## WRITTEN EXERCISE
Gather every line in the items below that contains the word "width" and copy each of those lines in full.

## PROVIDED DATA
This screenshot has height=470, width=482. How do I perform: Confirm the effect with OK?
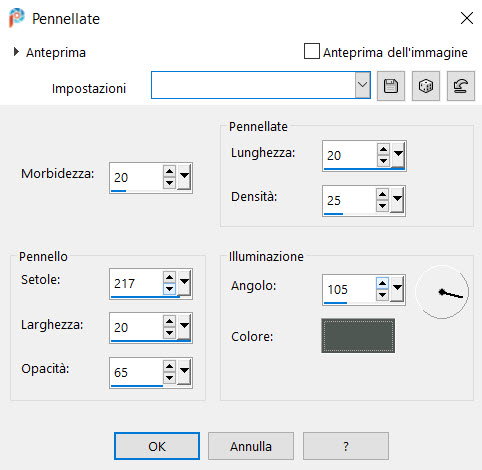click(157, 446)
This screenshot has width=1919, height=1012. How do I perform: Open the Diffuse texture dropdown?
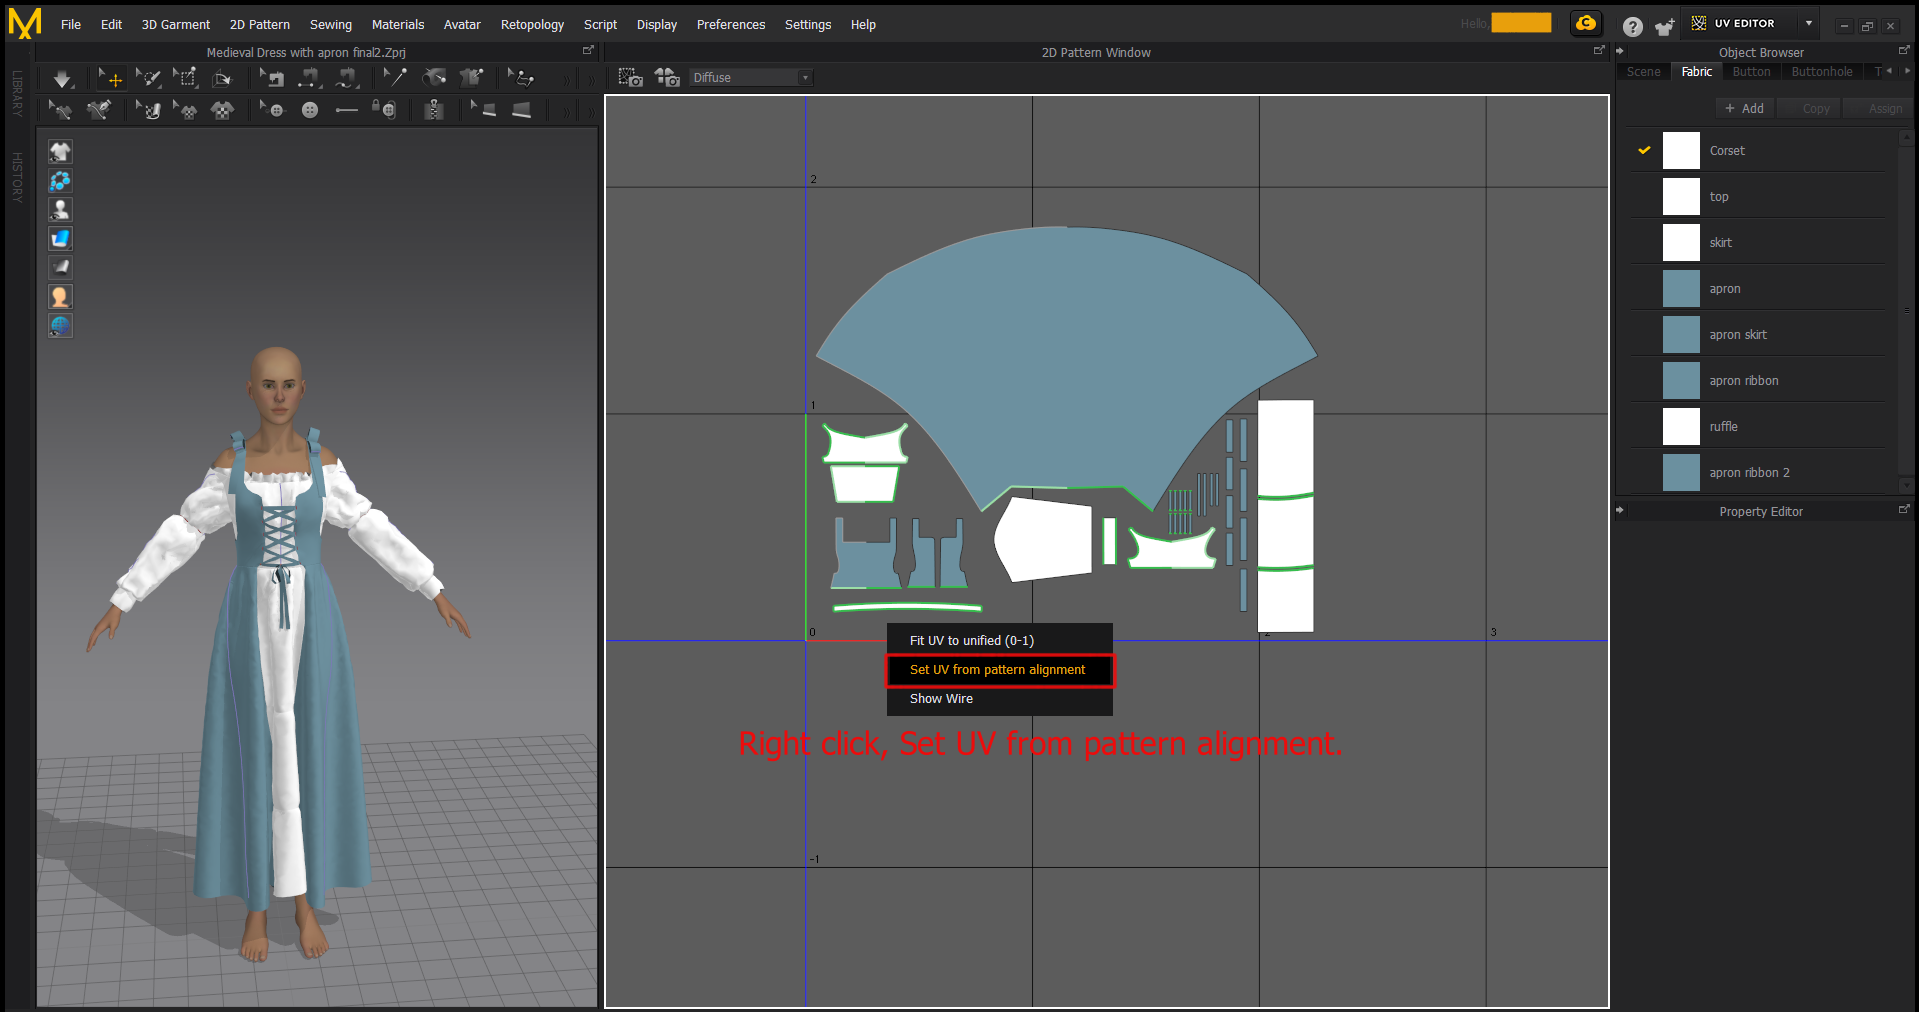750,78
...
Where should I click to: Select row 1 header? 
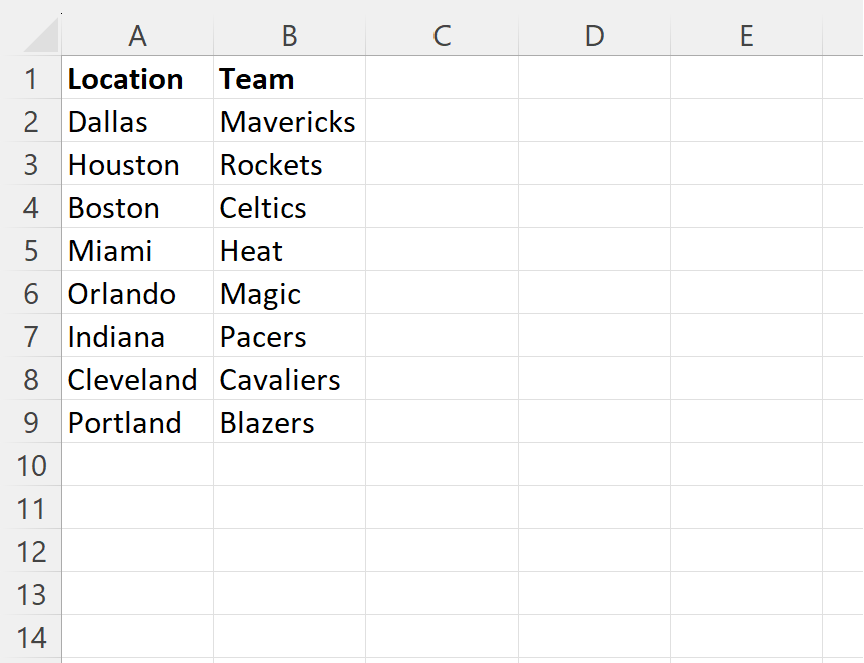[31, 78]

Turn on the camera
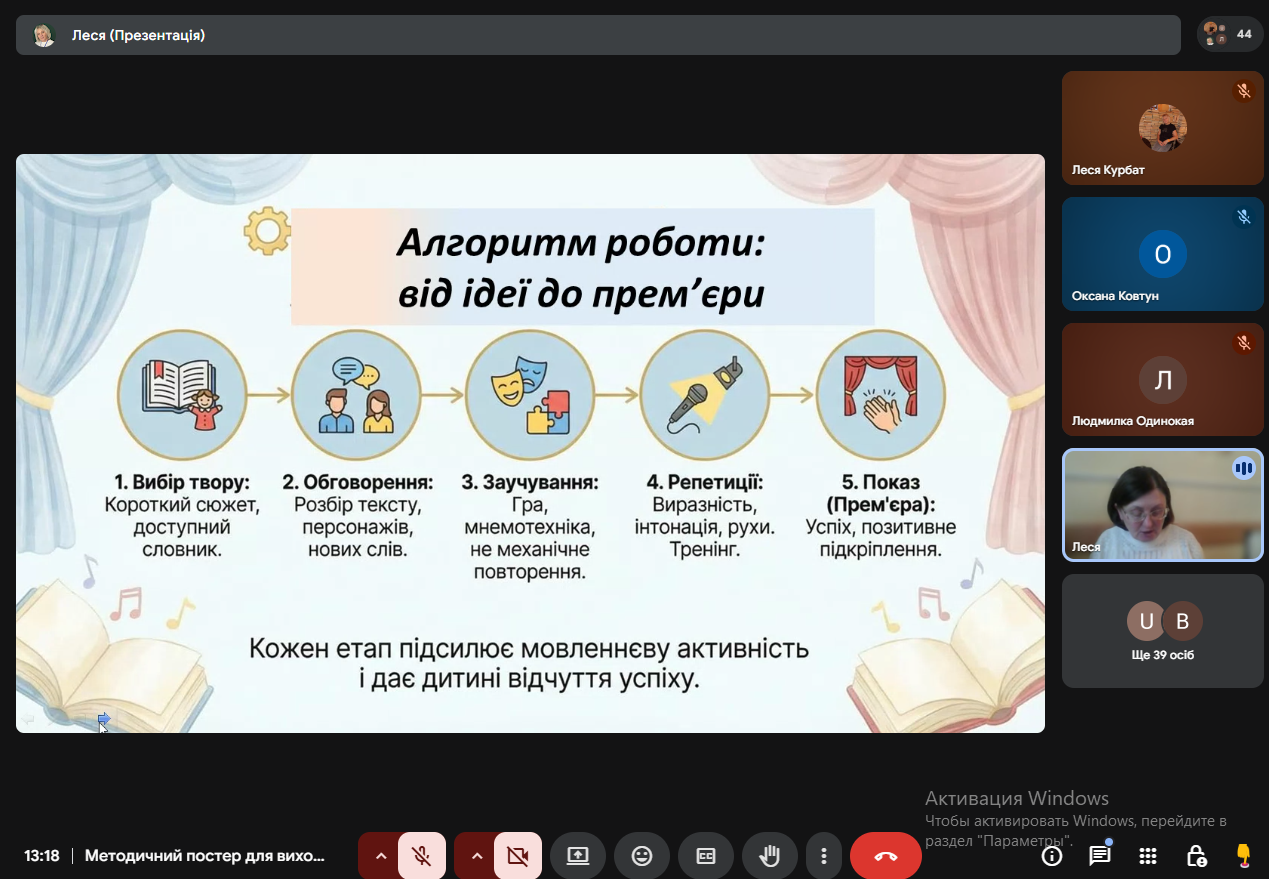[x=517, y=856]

## FINISHED TASK
This screenshot has height=470, width=482. How do I perform: Confirm the effect with OK?
This screenshot has width=1919, height=1012. How do I perform: Open the Diffuse texture dropdown?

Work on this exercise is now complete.